■ AIM OF THE EXERCISE
No line before the one holding "You are a GUI" is to be copied; that line and all after it, through the end of the listing, are returned exactly, minus pictures.

■ ENTRIES PROVIDED
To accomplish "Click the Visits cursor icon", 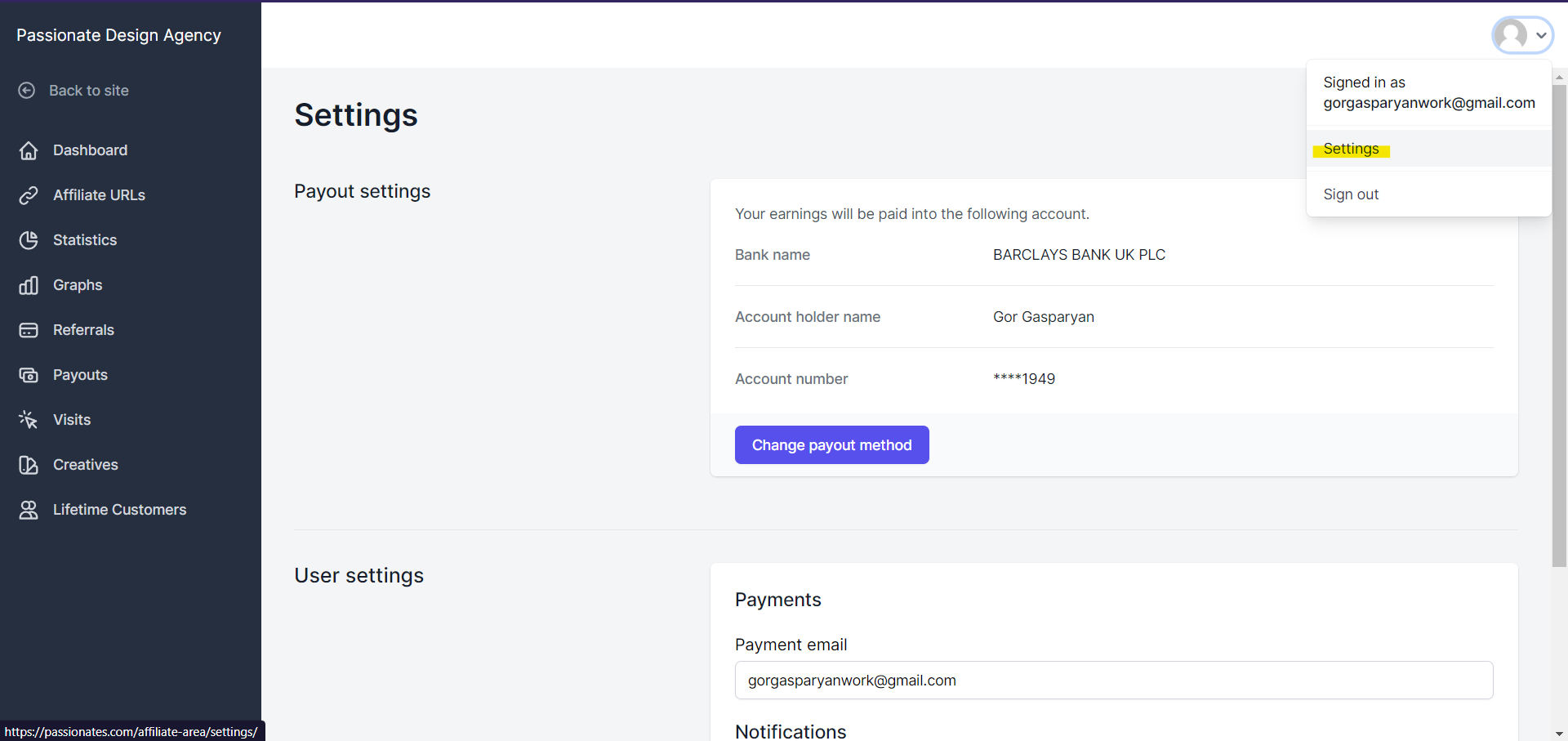I will pyautogui.click(x=29, y=420).
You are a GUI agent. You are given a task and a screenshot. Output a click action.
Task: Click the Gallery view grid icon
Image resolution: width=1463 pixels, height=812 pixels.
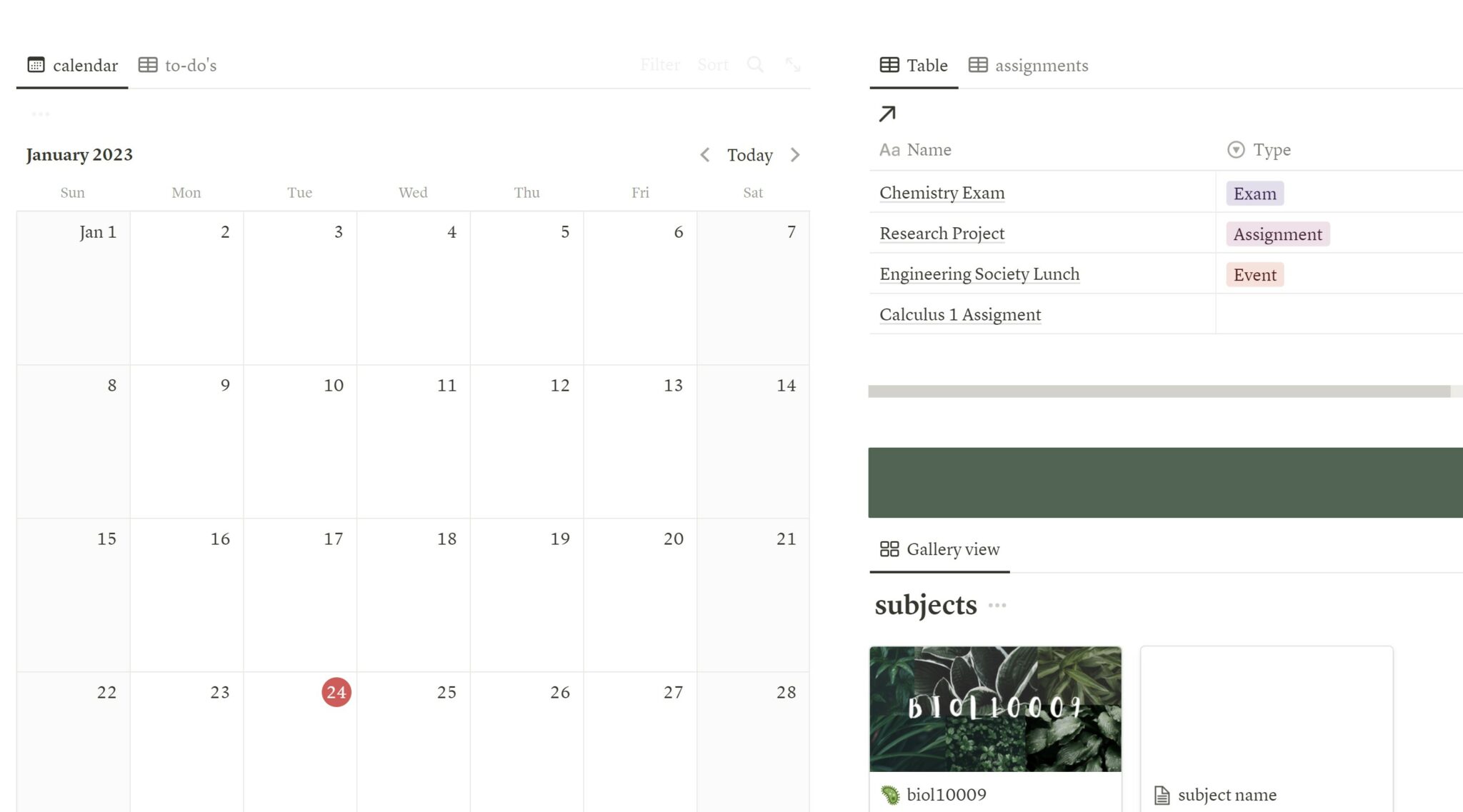889,549

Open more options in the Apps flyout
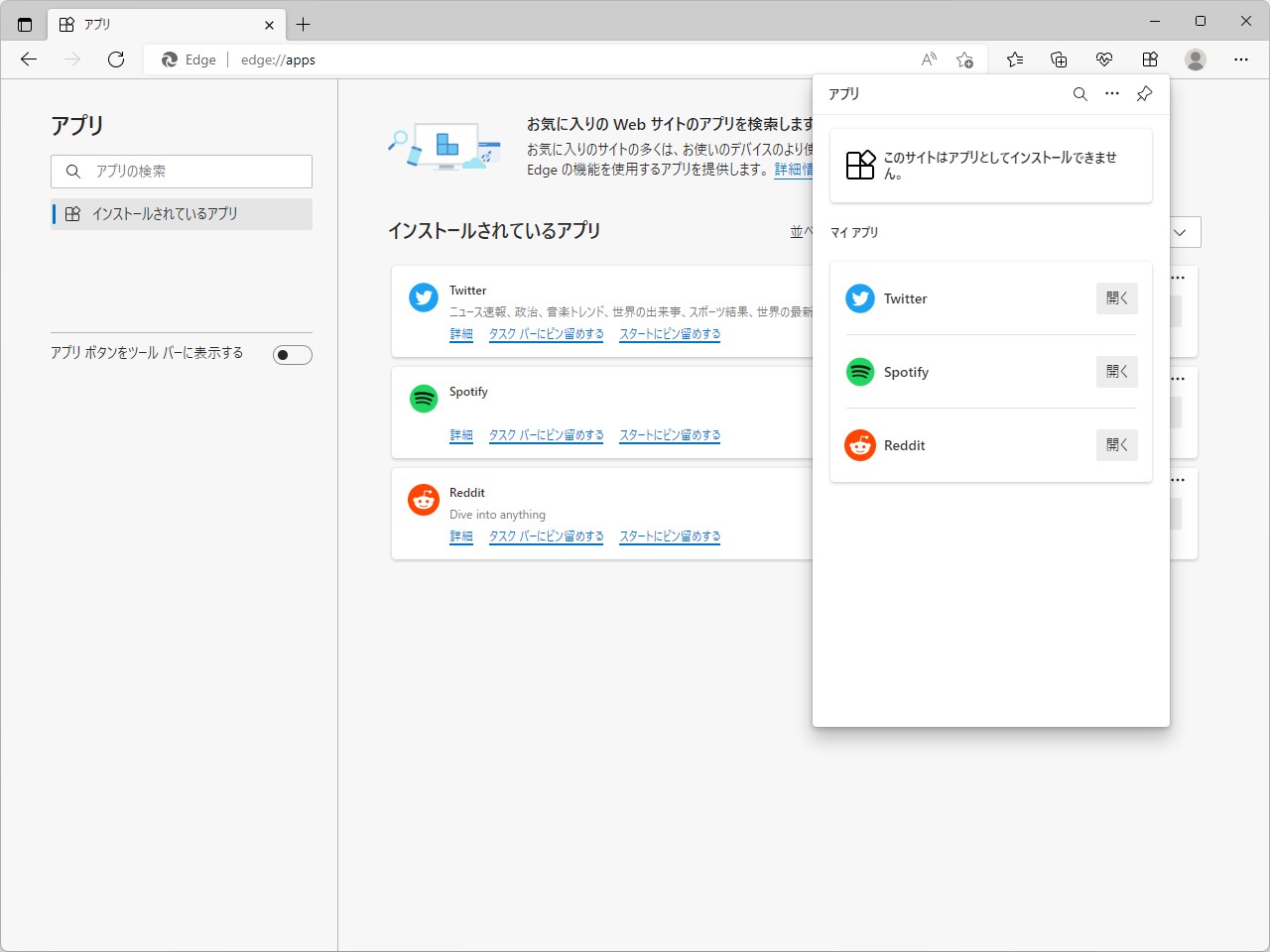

■ SOLVED EXERCISE
You are a GUI agent. You are given a task and a screenshot. Output a click action.
Task: Click the Gallery view grid icon
Image resolution: width=1463 pixels, height=812 pixels.
889,549

Open more options in the Apps flyout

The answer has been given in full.